Heat shock protein 70 protects cells against stress‐induced lethal damage and plays a key role in immune responses (Pockley et al., 2014; Radons, 2016). Given the reported anti‐inflammatory effects of HSP70 on MS lesions, its over‐expression can help repair myelin and protect tissues against demyelination; nevertheless, the exact role of HSP70 in MS requires further investigations (Mansilla et al., 2012). It is noteworthy that extra‐cellular HSP molecules are functionally different from their intra‐cellular counterparts. Intracellular HSPs play protective roles, whereas extracellular HSP molecules create responses in innate and adaptive immune systems (Asea et al., 2017). Phylogenetic protection, for example immune responses to bacterial HSPs and cross‐reaction with HSPs in mammal and their potential for stimulating strong immune responses enable HSPs to induce or continue autoimmune diseases (Turturici et al., 2014). According to Cwiklinska et al., the inhibition of HSP70 reduces the expression of Th17 genes and alleviates autoimmune demyelination. They also found HSP70 to facilitate the specific miRNA function that causes the expression of Th17 genes (Cwiklinska et al., 2020). Measuring HSP70 in the present study showed elevated brain levels of HSP70 through cuprizone consumption, which was significant in the positive control compared with the negative control group. Except for 50 mg/kg, all doses of U. dioica extract significantly decreased HSP70 levels compared with the positive control group.

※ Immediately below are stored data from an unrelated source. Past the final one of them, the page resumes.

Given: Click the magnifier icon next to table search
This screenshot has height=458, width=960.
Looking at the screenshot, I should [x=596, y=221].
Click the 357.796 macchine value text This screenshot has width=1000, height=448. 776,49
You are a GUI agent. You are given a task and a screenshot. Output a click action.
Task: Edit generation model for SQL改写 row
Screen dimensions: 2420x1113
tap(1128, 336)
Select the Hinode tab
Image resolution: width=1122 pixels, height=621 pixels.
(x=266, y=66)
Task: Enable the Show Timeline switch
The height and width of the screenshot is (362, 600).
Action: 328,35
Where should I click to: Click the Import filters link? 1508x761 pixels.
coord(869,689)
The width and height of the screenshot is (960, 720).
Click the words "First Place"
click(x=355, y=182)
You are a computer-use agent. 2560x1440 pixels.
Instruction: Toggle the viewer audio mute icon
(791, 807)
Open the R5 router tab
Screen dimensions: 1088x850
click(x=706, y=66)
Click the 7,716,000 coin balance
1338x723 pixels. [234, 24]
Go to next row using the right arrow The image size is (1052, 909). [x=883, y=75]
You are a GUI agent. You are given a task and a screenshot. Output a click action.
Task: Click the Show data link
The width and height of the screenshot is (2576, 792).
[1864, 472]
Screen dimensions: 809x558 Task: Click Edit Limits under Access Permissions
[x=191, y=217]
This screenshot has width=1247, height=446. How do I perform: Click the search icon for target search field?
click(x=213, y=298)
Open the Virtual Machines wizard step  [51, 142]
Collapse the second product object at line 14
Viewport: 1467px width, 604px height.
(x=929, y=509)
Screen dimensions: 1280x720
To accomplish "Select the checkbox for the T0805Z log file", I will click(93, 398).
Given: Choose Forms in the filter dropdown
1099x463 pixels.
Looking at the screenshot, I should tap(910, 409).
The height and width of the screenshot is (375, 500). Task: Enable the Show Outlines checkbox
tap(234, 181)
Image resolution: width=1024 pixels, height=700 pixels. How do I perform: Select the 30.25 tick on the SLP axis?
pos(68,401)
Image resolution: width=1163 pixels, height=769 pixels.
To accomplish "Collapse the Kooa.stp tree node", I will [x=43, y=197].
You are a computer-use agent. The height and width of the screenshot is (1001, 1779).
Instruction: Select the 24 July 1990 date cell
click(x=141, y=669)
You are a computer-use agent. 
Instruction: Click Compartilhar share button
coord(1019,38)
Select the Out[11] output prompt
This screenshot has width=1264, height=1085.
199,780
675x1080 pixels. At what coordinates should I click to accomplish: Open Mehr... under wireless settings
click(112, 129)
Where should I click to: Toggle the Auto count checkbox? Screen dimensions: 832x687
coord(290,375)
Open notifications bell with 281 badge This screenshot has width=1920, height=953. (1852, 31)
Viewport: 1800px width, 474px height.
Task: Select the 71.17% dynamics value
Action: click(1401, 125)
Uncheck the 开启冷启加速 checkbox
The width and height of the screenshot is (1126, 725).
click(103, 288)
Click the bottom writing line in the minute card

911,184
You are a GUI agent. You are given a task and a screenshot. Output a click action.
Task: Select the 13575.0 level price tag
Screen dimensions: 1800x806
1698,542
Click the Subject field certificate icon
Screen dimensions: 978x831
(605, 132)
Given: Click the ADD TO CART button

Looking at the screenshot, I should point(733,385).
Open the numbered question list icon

It seems that HSP60 plays a key role in the immune system and intercedes immune physiology (Quintana & Cohen, 2011). It has been reported knockdown of HSP60 led to the decline of inflammation in the Japanese encephalitis virus (Swaroop et al., 2018). In addition, HSP60 can contribute to neuroinflammation by interacting with TLR4 at the microglial surface (Lehnardt et al., 2008) and inducing the generation of pro‐inflammatory agents (Zhang et al., 2012). The intrathecal injection of HSP60 caused nerve destruction and demyelination by activating TLR4‐MyD88 signaling in microglial cells (Rosenberger et al., 2015). In this study, the increase in HSP60 levels was statistically insignificant in the positive control compared with the negative control group. Treating with U. dioica extract slightly decreased this factor, though there are no significant differences compared with positive and negative control groups. Treatment with U. dioica extract may reduce extra‐cellular HSP molecules and their role in autoimmune disease, but this hypothesis requires further investigation.

The antioxidant properties of U. dioica extract appear to reduce the effects of cuprizone‐induced oxidative stress and the plant might be effective to treat and mitigate demyelination. In line with previous studies, the present research found U. dioica extract to decrease HSP70 and HSP60 and alleviate demyelination; nevertheless, it is recommended that further studies be conducted to investigate the role of heat shock proteins.

AUTHOR CONTRIBUTIONS

Fatemeh Namazi contributed to the study design; Fatemeh Namazi, Saeed Nazifi, and Elnaz Bordbar performed the study and analysis; and Fatemeh Namazi, Saeed Nazifi and Farnoosh Bakhshaei prepared the manuscript. All authors read and approved the final manuscript.

FUNDING INFORMATION

This study was supported by the School of Veterinary Medicine, Shiraz University (grant number: 71‐GR‐VT‐5 and 99GCB1M83832) and Research Council of Shiraz University.

CONFLICT OF INTEREST

The authors declare that they have no conflict of interest.

ETHICAL STATEMENT

The procedures were in accordance with the guidelines of Shiraz University for the care and use of laboratory animals (IACUC no: 4687/63).